Photo: Josie Desmarais

Dix ans après avoir fait élire son premier député, Québec solidaire fait encore face à des détracteurs qui avancent que ce parti de «pelleteux de nuages» «dépense de l’argent de Monopoly». La co-porte-parole de la formation politique, Manon Massé, demeure calme devant ces attaques. «Ça leur appartient. Notre job, c’est de démontrer qu’on sait de quoi on parle», assure-t-elle. Quatrième, et dernière, de notre série d’entrevues avec les leaders des principaux partis.

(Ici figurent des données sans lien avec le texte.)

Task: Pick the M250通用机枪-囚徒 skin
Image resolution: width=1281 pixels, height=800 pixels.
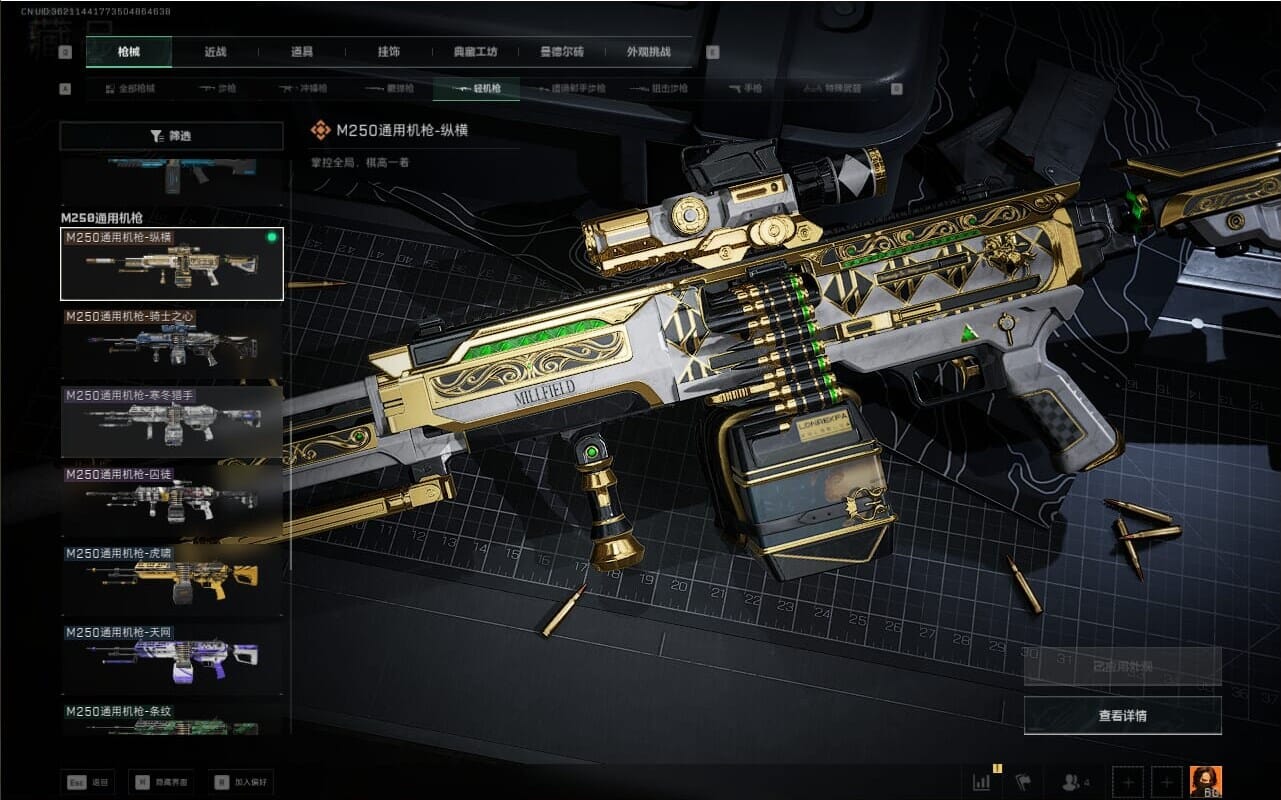Action: 172,501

Dans le transport, vous proposez de mettre fin au développement autoroutier, de mettre des péages sur les ponts, de pénaliser les propriétaires de véhicules à essence, de réduire de moitié les tarifs du transport en commun et d’ajouter 38 stations de métro dans la région de Montréal. Dans quel ordre vous prévoyez réaliser ces projets et surtout, dans quel délai?
L’enjeu environnemental est le plus important parce que la dette écologique est plus importante que n’importe quoi. On veut laisser une planète à ceux qui nous suivent. Tout ce qu’on a proposé, c’est entre maintenant et 2030. Dans notre premier mandat, on enclenche le Grand Montréal express. Est-ce que les 38 stations seront construites? Non, mais les bureaux de projet seront là. On va un peu plus loin en mettant des liens est-ouest, comme le tram-train sur Notre-Dame, ou comme à Laval, où une étude d’un lien est-ouest [sera réalisée]. En 2030, on aura fait sur l’ensemble du territoire québécois 12,6G$ d’investissements. Cet argent, on n’a pas besoin de l’emprunter, on l’a déjà. Il se trouve dans le Fonds des générations.

Qu’est-ce qui en est des mesures touchant les automobilistes?
Dans un premier mandat, Québec solidaire ne mettra pas de péages. Il faut offrir des choix aux gens avant de [pénaliser] l’auto solo. Dans un premier mandat, il y a seulement l’imposition de taxes aux stationnements hors rue. Ça a un prix parce que [ces stationnements] encouragent l’auto solo. Ça arrivera à la fin d’un premier mandat.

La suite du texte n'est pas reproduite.